Being 6'7" tall and bending over as far as I have to to hit wedges, my body is involved at such a different angle that HAS to slow my clubhead speed with shorter clubs.


----------



## broken tee (Jan 13, 2008)

bluntlove said:


> okay apparently the only thing people care about it driver club head speed, can someone tell me what the club head speeds are for a 9-iron, or 3 -wood for pro's???what distance would 90mph be for a 3- wood???


I'm taking a shot in the dark here, but I'm of the opinion that the driver is the club that is constanly swung at full tilt and the other clubs hit at varible speeds when needed.:thumbsup::thumbsdown:


----------



## 300Yards (Jan 23, 2007)

There's a lot more to distance than swing speed. Ball rotation rate, launch angle, shot shape and tempo are more important than swing speed, imo. The face of of the club also makes a difference. The distance cannot be maximized without those factors being perfected.

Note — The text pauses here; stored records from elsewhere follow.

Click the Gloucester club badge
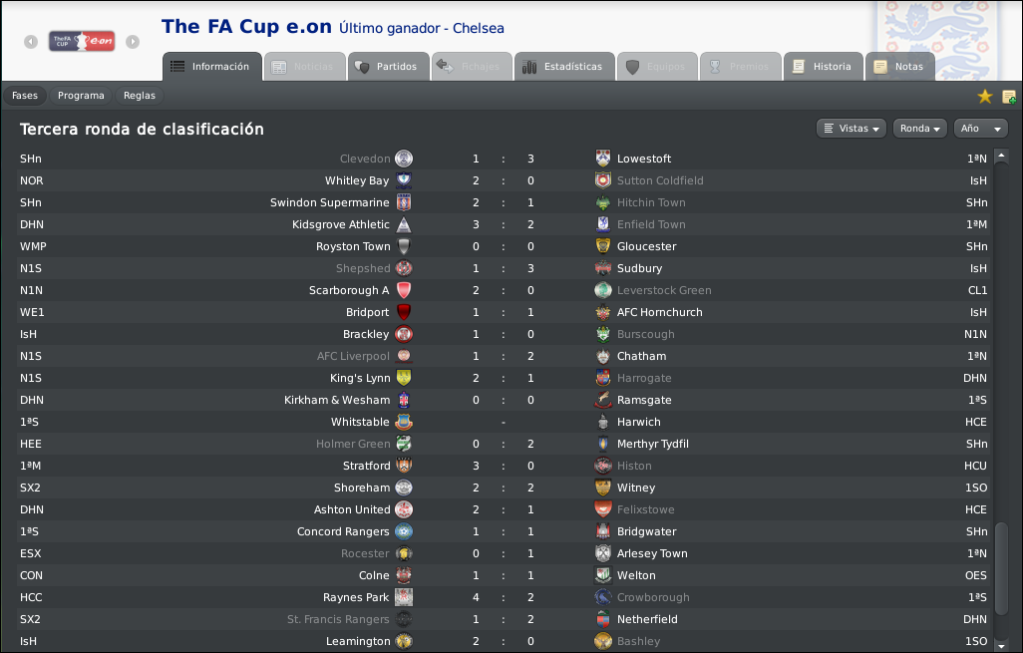Image resolution: width=1023 pixels, height=653 pixels. pos(603,246)
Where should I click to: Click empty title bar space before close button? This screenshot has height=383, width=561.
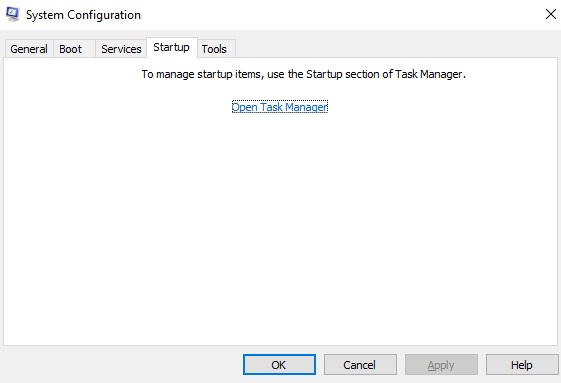(340, 15)
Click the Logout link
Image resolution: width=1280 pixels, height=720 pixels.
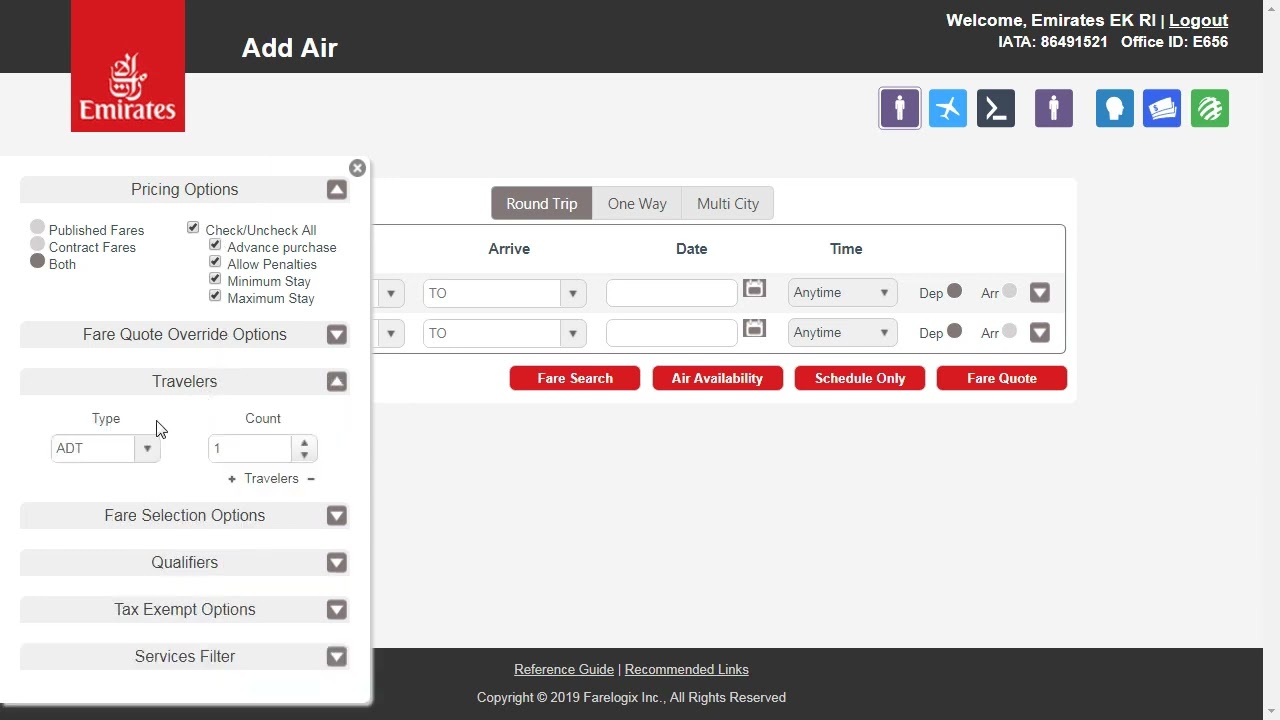[1198, 20]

But the reason that you hear so much about driver swing speed, is like the others said: Its the club that you hit balls out most consistantly, and is therefore a good starting point. 

Now to answer your other questions. The distance that that 3 wood will travel will depend on the factors I listed above, but it will generally be shorter than your driver. The 9 iron is different though.. That isn't a club you should be getting a lot of distance from. With irons, you have to think control > distance.


----------